>>>

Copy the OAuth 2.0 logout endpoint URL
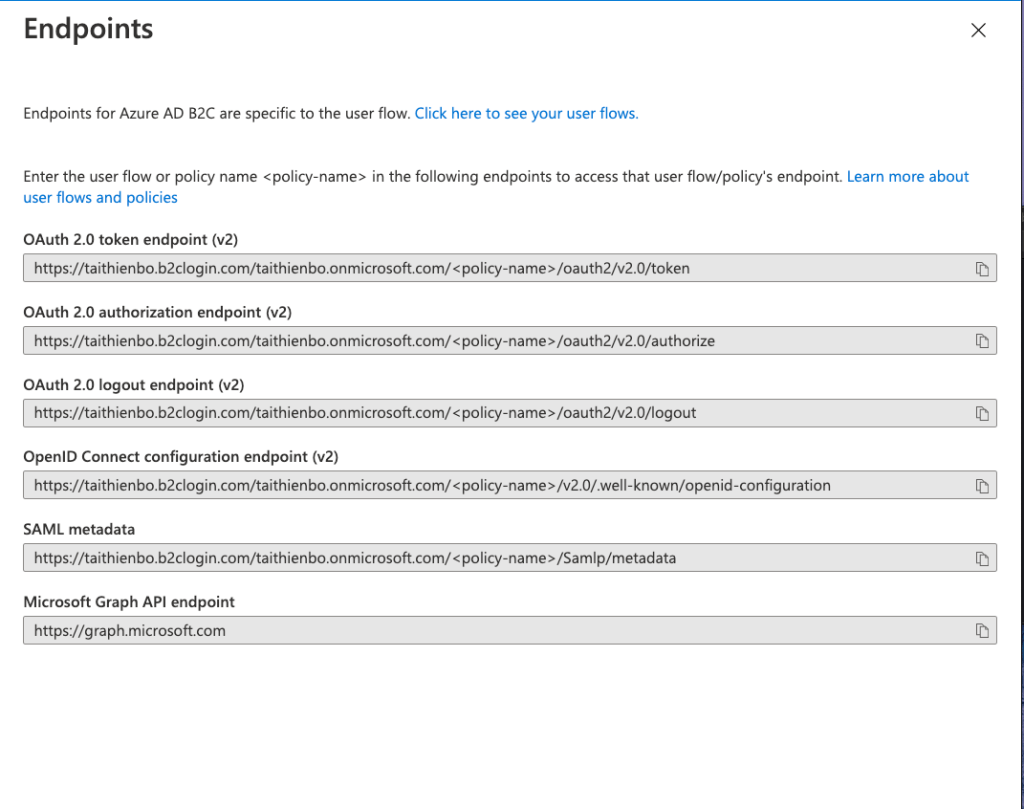1024x809 pixels. pos(984,412)
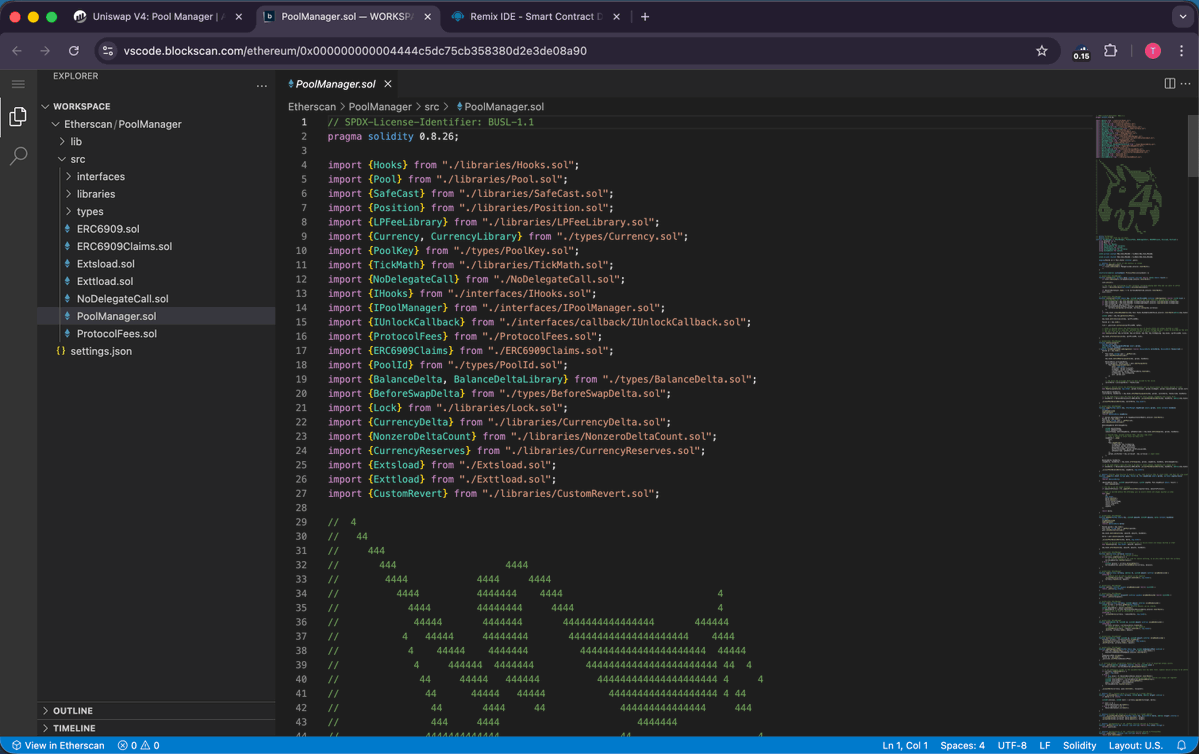Click the code minimap preview

1140,400
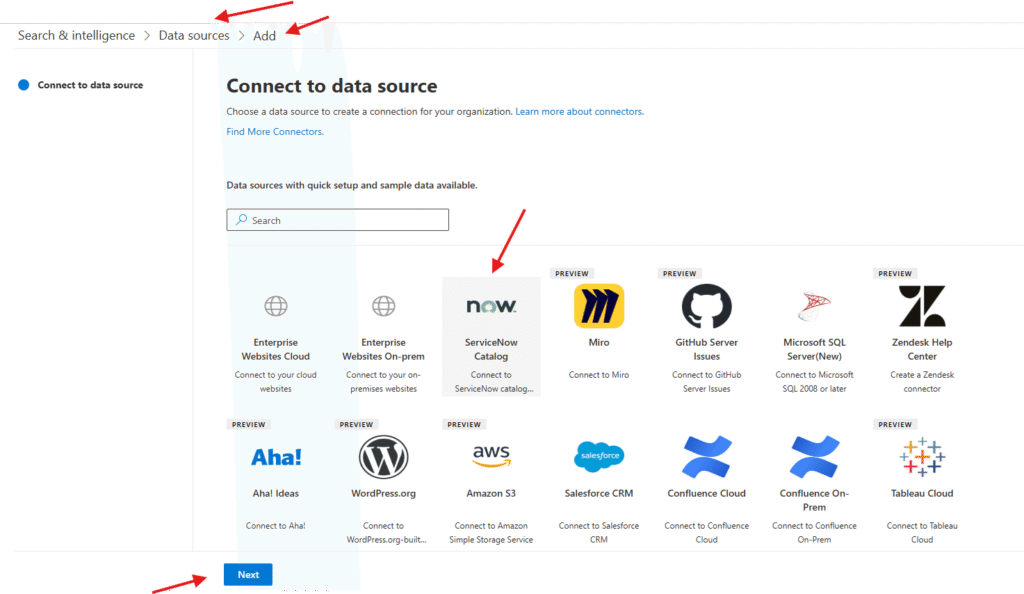Open Learn more about connectors link

click(x=579, y=112)
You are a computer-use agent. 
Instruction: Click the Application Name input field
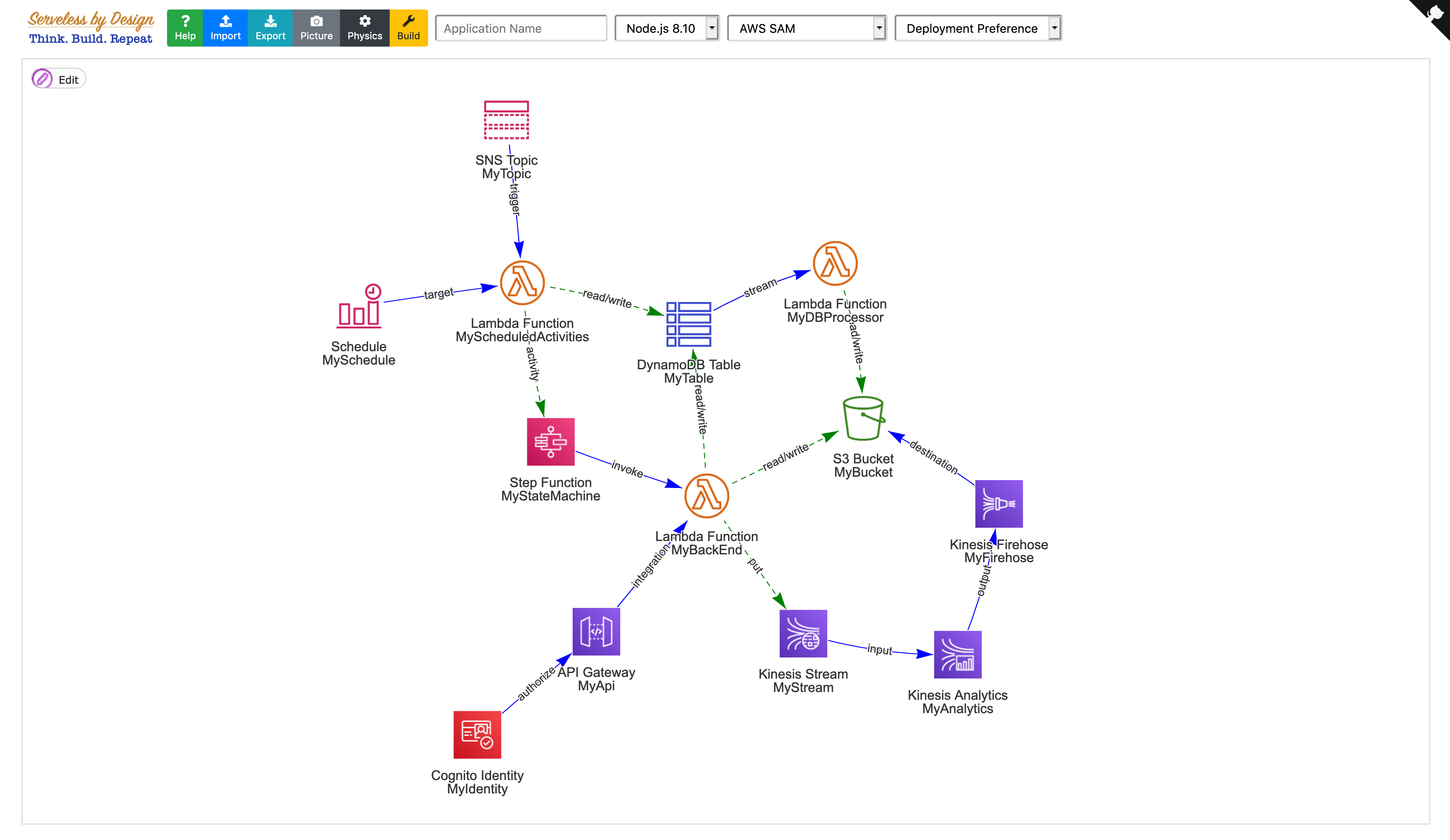(522, 27)
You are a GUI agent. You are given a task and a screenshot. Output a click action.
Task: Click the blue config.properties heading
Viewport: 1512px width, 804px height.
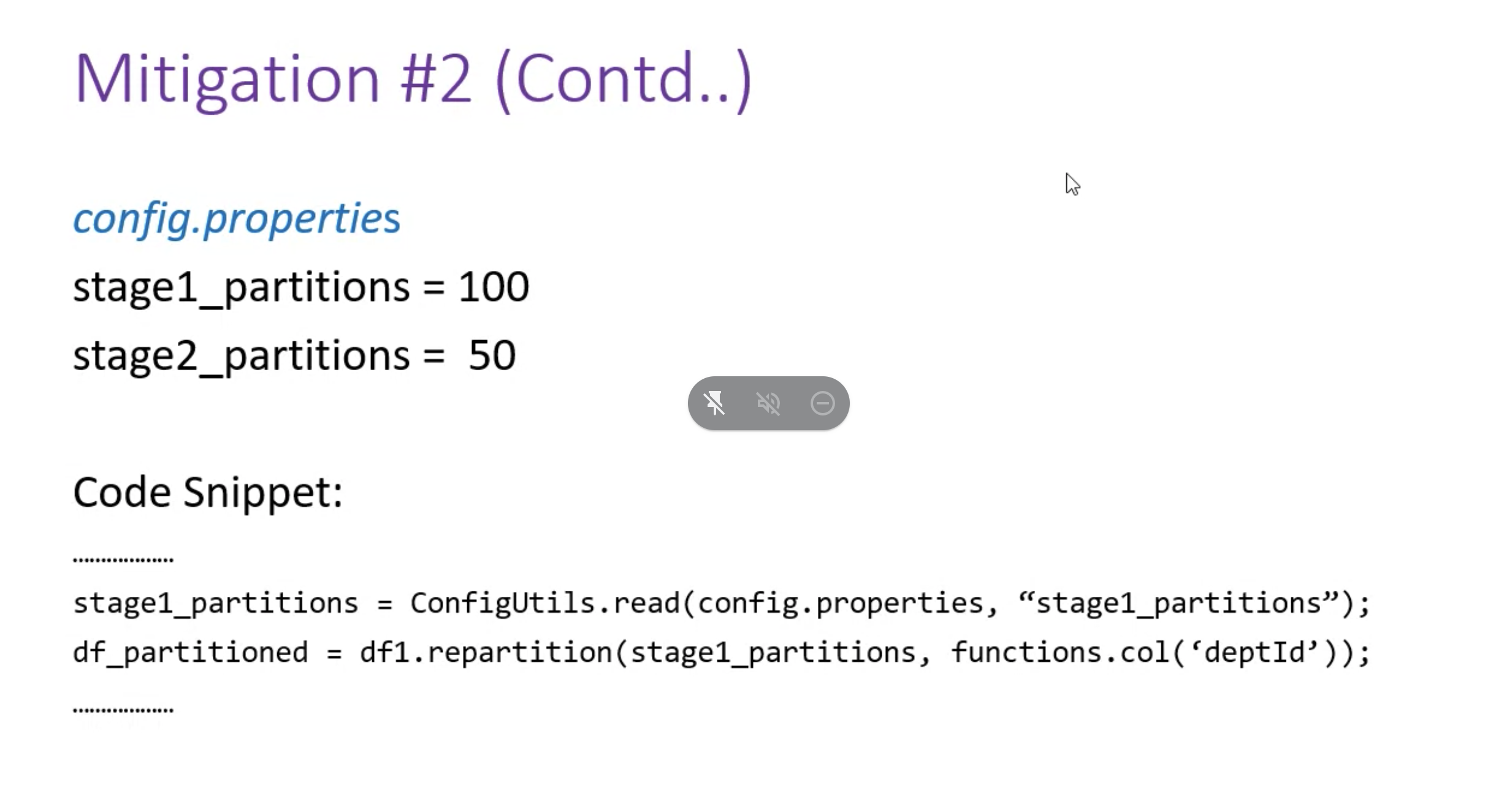click(x=237, y=219)
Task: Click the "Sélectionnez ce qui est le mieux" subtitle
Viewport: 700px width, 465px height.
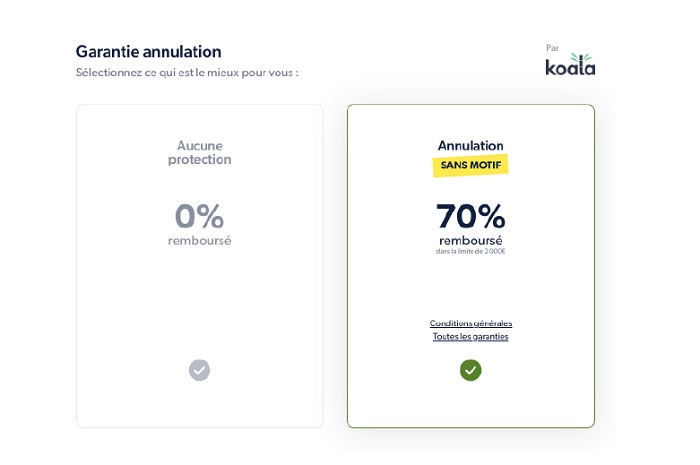Action: pos(187,72)
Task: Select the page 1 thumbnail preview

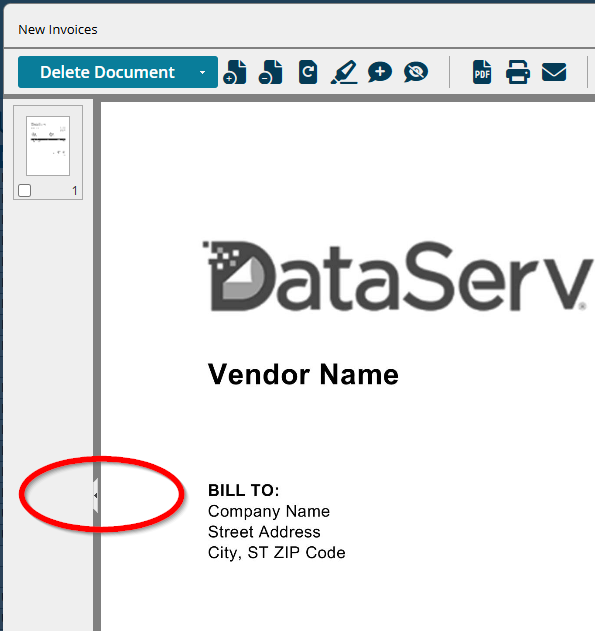Action: click(x=48, y=146)
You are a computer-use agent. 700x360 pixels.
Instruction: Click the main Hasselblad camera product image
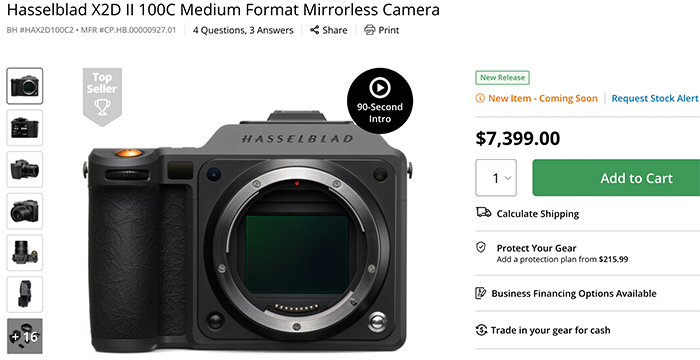coord(248,232)
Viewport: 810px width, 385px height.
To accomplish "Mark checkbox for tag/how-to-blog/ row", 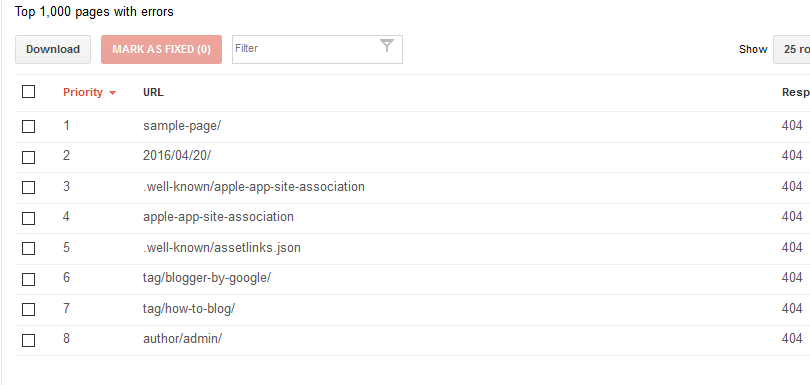I will click(x=28, y=310).
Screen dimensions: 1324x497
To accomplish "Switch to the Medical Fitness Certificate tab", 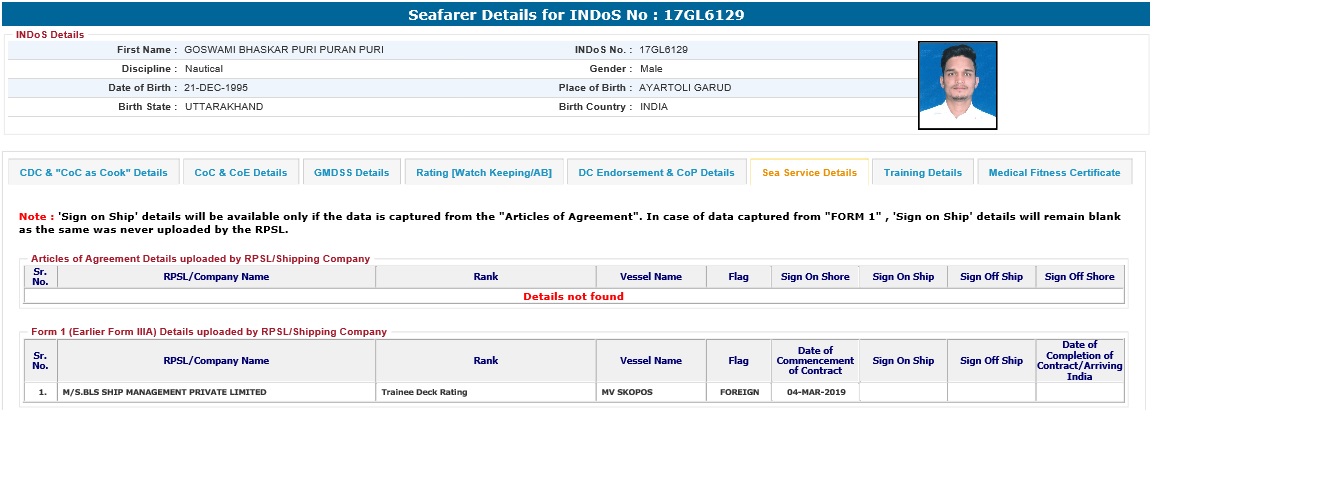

<<<

Task directions - Begin at the top of the records above and retype each line exactly until the line containing "Task: Click the blue", which is included. Skip all pictures.

Solved exercise -
Copy the OAuth 2.0 logout endpoint URL
1024x809 pixels. pos(984,412)
Click the code minimap preview

1140,400
Open Learn more about connectors link

click(x=579, y=112)
You are a computer-use agent. 
Instruction: Click the Application Name input field
(522, 27)
You are a GUI agent. You are given a task and a screenshot. Output a click action.
Task: Click the blue config.properties heading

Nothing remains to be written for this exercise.